Our Shared Loneliness
A friend of mine lives in Healdsburg, a beautiful town in Northern California. A few years ago, David invited his aunt and uncle (in their mid-sixties) and his aunt’s mother (in her mid-eighties) over for Thanksgiving.
How Our Screens Divide Us
David’s uncle and aunt sat on the sofa and immediately turned on their iPads. They each quietly retreated into their own world, lost in their individual virtual pursuits. Neither shared anything about what they were doing with his aunt’s mother.
“I can’t tell you how sad it was to watch my aunt’s mother looking on, watching them, completely silent,” David shared. “She traveled all this way to spend time with her family, and no one wanted to talk with her. I could tell she was so bored, and there was nothing she could really do about it.” David’s aunt’s mother had been replaced by more stimulating digital alternatives to her company.
It can also go the other way, with older folks snubbing their grown children. “I’m out surfing like I do every morning and I come in and there are my parents in their eighties, they’re sitting there in my living room,” the Stanford social scientist B. J. Fogg, who lives half the year on Maui, shared with me.
“I walk in and they are on their phone and iPad,” Fogg continued. I say, ‘Hi, I’m back’ and they keep looking at their technology. They don’t even look up at me. And I thought, ‘You’ve got to be kidding me.’ I come in, I see them first thing in the morning … I haven’t seen them at Christmas, I haven’t seen them at Thanksgiving and they’re just so glued to their screen.”
At least with the television, family members or friends sitting on the sofa receive information from and are entertained by the same source. Afterward, each person might share how they interpret what they viewed, creating a bonding experience.
Loneliness versus Solitude
More common today is that each group member, like David’s aunt and uncle or B. J.’s parents, receives customized information from disparate sources tailored to their individualized preferences. As a consequence, there is usually no common topic to discuss, only a sporadic “Did you hear about …?”
This feeble attempt at connection is often followed by an uncomfortable silence preceding each person’s quiet retreat to their private virtual world. MIT professor Sherry Turkle labeled this phenomenon “alone together.”
Loneliness has become the suffering of our generation. Yet it’s important to note that loneliness and solitude are not the same. As the Belgian-American poet and novelist May Sarton sagely discerned, “Loneliness is the poverty of self; solitude is the richness of self.”
Another way to think about it is that social isolation is objective: if you are physically alone, you are isolated. Loneliness and solitude, however, are subjective. As I explain in my new course Managing Loneliness: How to Develop Meaningful Relationships and Enduring Happiness, they are emotional states that emerge from how you perceive your social isolation.
Just as one person’s trash is another’s treasure, two people can each be physically alone and experience social isolation very differently.
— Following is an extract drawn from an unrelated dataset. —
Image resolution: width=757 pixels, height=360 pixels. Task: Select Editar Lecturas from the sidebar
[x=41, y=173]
One can experience a devastating rejection and abandonment by others, which would be a form of the emotion of loneliness.
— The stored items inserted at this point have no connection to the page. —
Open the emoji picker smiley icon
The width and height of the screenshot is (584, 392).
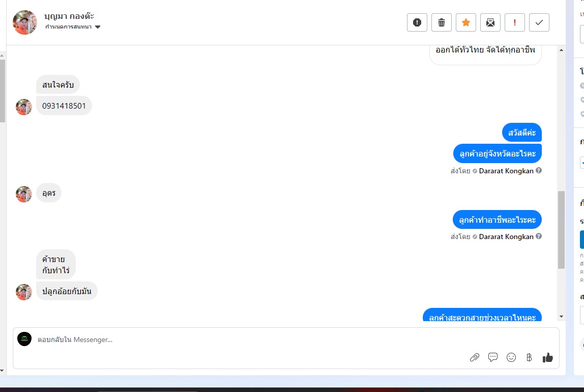click(511, 358)
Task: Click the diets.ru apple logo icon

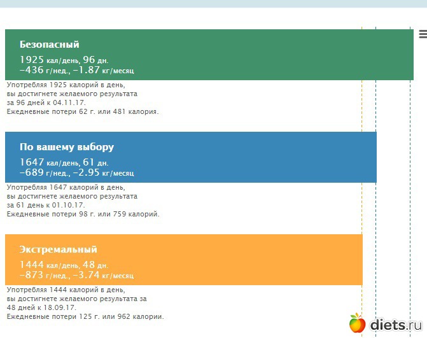Action: tap(358, 324)
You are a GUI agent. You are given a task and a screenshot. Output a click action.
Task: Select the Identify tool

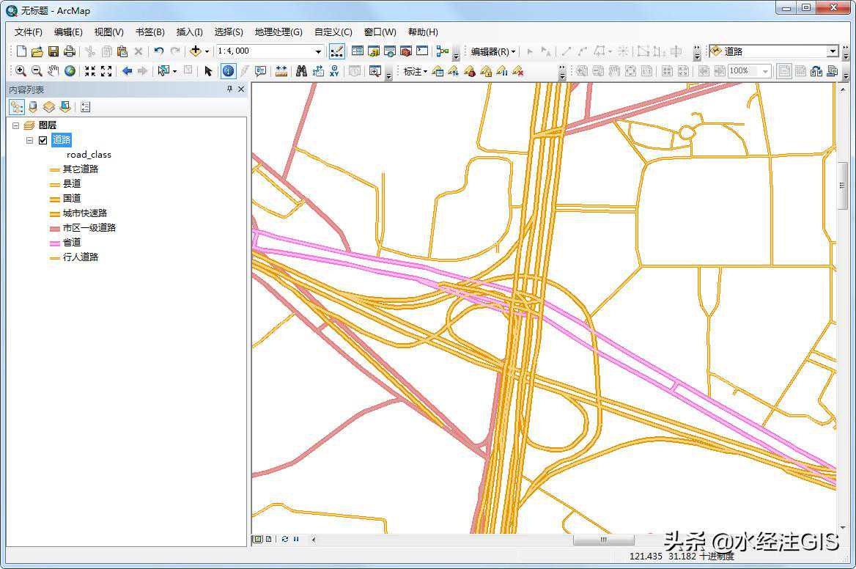coord(228,71)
The other person, on the other hand, can feel an ineffable wholeness and oneness with the world independent of—or interdependent with—the other people in their life. We refer to this emotion as solitude.
In fact, believe it or not, the same person can feel both loneliness and solitude in the same day, and even in the same hour; such is the ephemeral nature of emotions. As the existential philosopher and theologian Paul Tillich put it, “Language … has created the word ‘loneliness’ to express the pain of being alone. And it has created the word ‘solitude’ to express the glory of being alone.”
Lonely Together
This distinction between loneliness and solitude is a perennial issue human beings have been managing for centuries. Yet thanks to our phones and other devices, we seem to be edging toward a collective loneliness—subjective, negatively experienced isolation—unlike any we have previously experienced.
Given situations like that of David’s relatives, the recent Cigna study finding that over three of every five Americans are lonely and the chilling discovery that British children spend less time outside than prison inmates (this data was collected before the pandemic, so of course it’s only worsened since then), it seems that, more and more, we are actually “lonely together.”